* **What is required**
Switch each occurrence of "pixels" to "px" throughout the records below, leaving everything else unchanged. Omit the pictures from your answer.

Rows indicating where targets appear:
[start]
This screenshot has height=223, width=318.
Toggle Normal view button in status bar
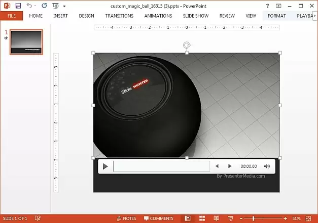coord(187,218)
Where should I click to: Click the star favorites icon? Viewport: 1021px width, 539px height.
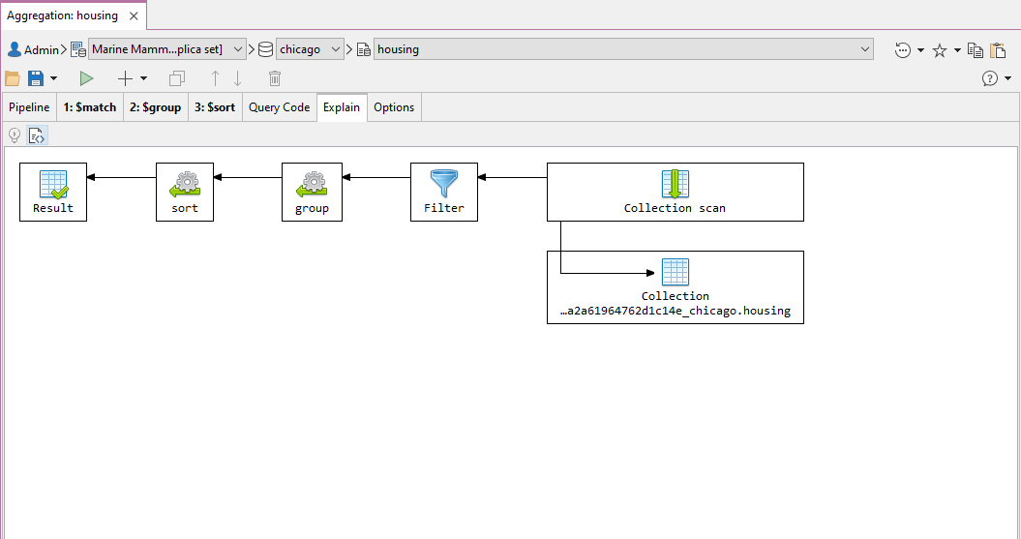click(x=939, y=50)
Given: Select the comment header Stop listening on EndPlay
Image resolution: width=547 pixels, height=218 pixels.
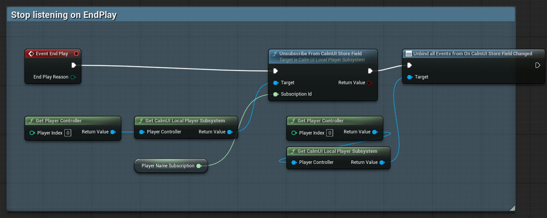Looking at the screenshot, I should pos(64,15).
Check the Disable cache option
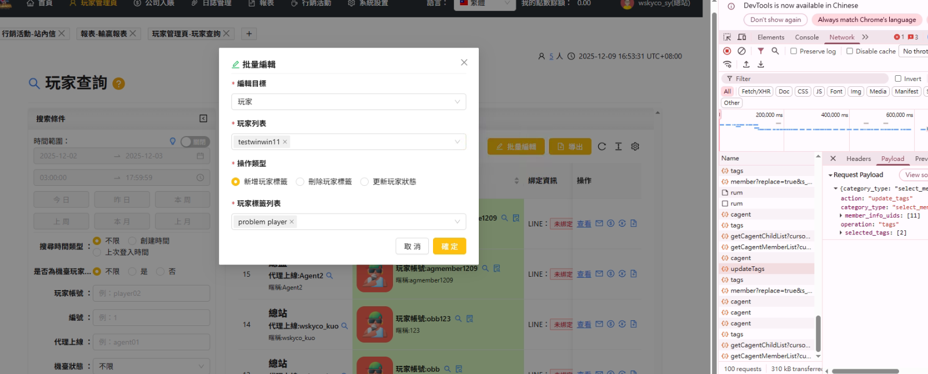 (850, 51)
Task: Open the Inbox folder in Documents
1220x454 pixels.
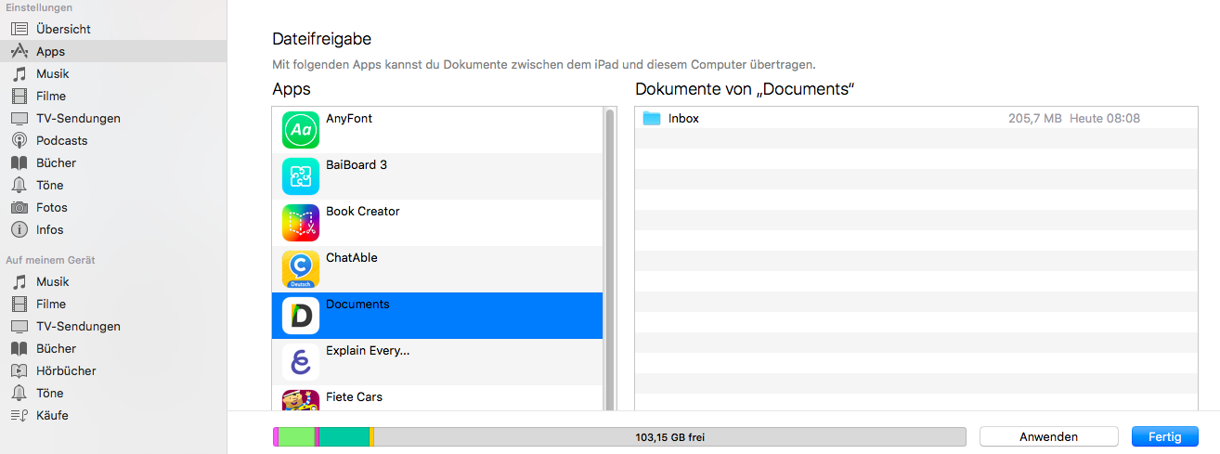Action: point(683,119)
[end]
* **Complete output**
This screenshot has height=223, width=318.
Toggle Normal view button in status bar
coord(187,218)
Where should I click to: Click the star favorites icon? Viewport: 1021px width, 539px height.
click(x=939, y=50)
Given: Select the comment header Stop listening on EndPlay
Image resolution: width=547 px, height=218 px.
Looking at the screenshot, I should pos(64,15).
Check the Disable cache option
 (850, 51)
Task: Open the Inbox folder in Documents
1220x454 px.
Action: point(683,119)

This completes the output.